Don’t believe the spin: the middle class didn’t beat the downturn

The press was filled with stories yesterday about the middle class 'beating the downturn'. It's a shame it didn't happen, writes Matt Broomfield.

The press was filled with stories yesterday about the middle class ‘beating the downturn’. It’s a shame it didn’t happen, writes Matt Broomfield

The Social Market Foundation, an institution which has the dubious distinction of being ‘John Major’s favourite think-tank’, recently published a report on the ‘squeezed middle’ of Britain.

The document, somewhat dramatically entitled ‘Riders on the Storm’, compares the economic welfare of middle-income families in 2007 to their status in 2011-2012 (the last years for which data is available).

According to the SMF, then middle-class households have shown “remarkable resilience” in the face of the recession. The think-tank focussed on families in the third of five income brackets in the UK, with earnings of between £26,100 and £41,200 before tax. They found that 41 per cent of families in this bracket in 2007 had risen into one of the top two income brackets by 2011-2012. 

Meanwhile 40 per cent of families remained in the middle income bracket, while only 18 per cent dropped down to one of the two lower income brackets.

It seems the squeezed middle are not so squeezed after all.

This good news for middle-class families therefore seems like bad news for Labour, who have focused on the ‘cost-of-living crisis’ faced by Middle Britain as a key criticism of the coalition. The timing of this report seems especially unfortunate for Ed Miliband, who wrote in the Independent on the same day the SMF’s findings were released that “the link between [economic] growth and the living standards of middle Britain has been broken”.

Coverage of the SMF report in the Times, the Daily Mail and the Guardian is accompanied in each case by a photo of Ed Miliband looking suitably doleful. The findings “deal a blow to Labour’s campaign on the cost of living”, Francis Elliott wrote for the Times in a sentiment echoed by all three newspapers.
==================================================
### Written problem 1
From the article on the middle class and the downturn, pull out the passage that begins with the words "Don’t believe the" and ends after "middle’ of Britain.", word for word.
### Written problem 2
Write the next part of the article on the middle class and the downturn, picking up right after its final sentence.

### Given records
==================================================
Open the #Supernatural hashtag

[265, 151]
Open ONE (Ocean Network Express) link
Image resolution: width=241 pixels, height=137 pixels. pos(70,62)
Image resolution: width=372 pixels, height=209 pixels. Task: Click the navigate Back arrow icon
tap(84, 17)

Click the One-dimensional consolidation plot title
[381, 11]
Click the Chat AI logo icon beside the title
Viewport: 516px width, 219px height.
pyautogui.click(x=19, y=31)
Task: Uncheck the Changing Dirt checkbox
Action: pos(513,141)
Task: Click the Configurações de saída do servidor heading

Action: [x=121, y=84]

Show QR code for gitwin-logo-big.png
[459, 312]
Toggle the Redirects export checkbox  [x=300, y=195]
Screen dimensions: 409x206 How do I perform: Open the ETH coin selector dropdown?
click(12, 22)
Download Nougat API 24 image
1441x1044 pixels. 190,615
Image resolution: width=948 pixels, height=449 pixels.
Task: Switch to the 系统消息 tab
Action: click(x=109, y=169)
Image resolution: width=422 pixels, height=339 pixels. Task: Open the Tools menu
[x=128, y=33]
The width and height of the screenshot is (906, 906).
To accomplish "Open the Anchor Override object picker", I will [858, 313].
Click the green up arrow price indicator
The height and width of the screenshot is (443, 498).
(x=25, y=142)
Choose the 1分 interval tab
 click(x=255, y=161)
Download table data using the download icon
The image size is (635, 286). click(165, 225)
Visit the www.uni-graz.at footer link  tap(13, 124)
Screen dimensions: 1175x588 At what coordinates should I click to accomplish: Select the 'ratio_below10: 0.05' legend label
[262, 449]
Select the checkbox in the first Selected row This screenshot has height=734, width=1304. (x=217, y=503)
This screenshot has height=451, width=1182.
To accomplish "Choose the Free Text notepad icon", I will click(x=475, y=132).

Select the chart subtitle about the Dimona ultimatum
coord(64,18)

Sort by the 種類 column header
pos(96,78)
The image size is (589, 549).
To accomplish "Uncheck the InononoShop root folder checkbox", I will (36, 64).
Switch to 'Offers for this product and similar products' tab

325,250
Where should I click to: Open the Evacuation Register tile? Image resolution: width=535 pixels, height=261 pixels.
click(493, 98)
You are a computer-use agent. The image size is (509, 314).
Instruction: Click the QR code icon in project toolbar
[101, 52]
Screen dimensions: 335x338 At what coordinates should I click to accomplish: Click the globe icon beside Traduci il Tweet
==================================================
### Written response 1
Don’t believe the spin: the middle class didn’t beat the downturn

The press was filled with stories yesterday about the middle class 'beating the downturn'. It's a shame it didn't happen, writes Matt Broomfield.

The press was filled with stories yesterday about the middle class ‘beating the downturn’. It’s a shame it didn’t happen, writes Matt Broomfield

The Social Market Foundation, an institution which has the dubious distinction of being ‘John Major’s favourite think-tank’, recently published a report on the ‘squeezed middle’ of Britain.

### Written response 2
Yet a closer inspection of the report’s findings and methods reveals that everything is not so rosy for the middle class. For a start, they explicitly trace the survival of middle-income families to their individual resilience, rather than to any Conservative policies.

For example, families in the middle-income bracket “have managed spending on food – switching to cheaper items – to avoid the 25 per cent increase in food prices over the period”. Middle-income families are also making 20 per cent greater use of free childcare, as grandmothers and other relatives lend a hand.

This is linked to the fact that “in the group of households that climbed up from the bottom two quintiles into the middle, the proportion of double-earner households rose from 35 to 49 per cent”.

The report indicates that middle-income families are being forced into working longer hours and relying on relatives to care for their children, while scraping together enough cash to fill their shopping trolleys with less food than before.

Though commendable, this wide-spread belt-tightening hardly seems a cause for celebration.

Furthermore, the SMF’s findings are not derived from straightforward average income, but rather from what the authors excitably term a “new methodology”. In the appendices to their report, they outline the way they “use longitudinal data from the British Household Panel Survey (BHPS) and Understanding Society (US) to follow specific households over time”.

This is a fairly meaningless and anecdotal way of processing the data. There will always be individual success stories, and a degree of social churn as the economic fortunes of individual families vary.

The authors do also track the movement of households across the economic spectrum, to conclude in rather more vague and less headline-grabbing terms that “overall the households that climbed up the distribution outnumbered those that fell”.

However, it is unhelpful to discuss income in relative rather than absolute terms. So long as the middle classes’ quality of life is diminishing less rapidly than it is for those in lower-income brackets, they can be technically described as thriving. A comparison to the change in income of middle-income families prior to the recession might be more telling, but the authors fail to provide one.

The SMF acknowledges that wages have failed to keep place with inflation, with the result that by 2011-2012 the average middle-income family is 13 per cent poorer in real terms than they were in 2007. This statistic, buried on the 15th page of the report, is the real headline.

One Response to “Don’t believe the spin: the middle class didn’t beat the downturn”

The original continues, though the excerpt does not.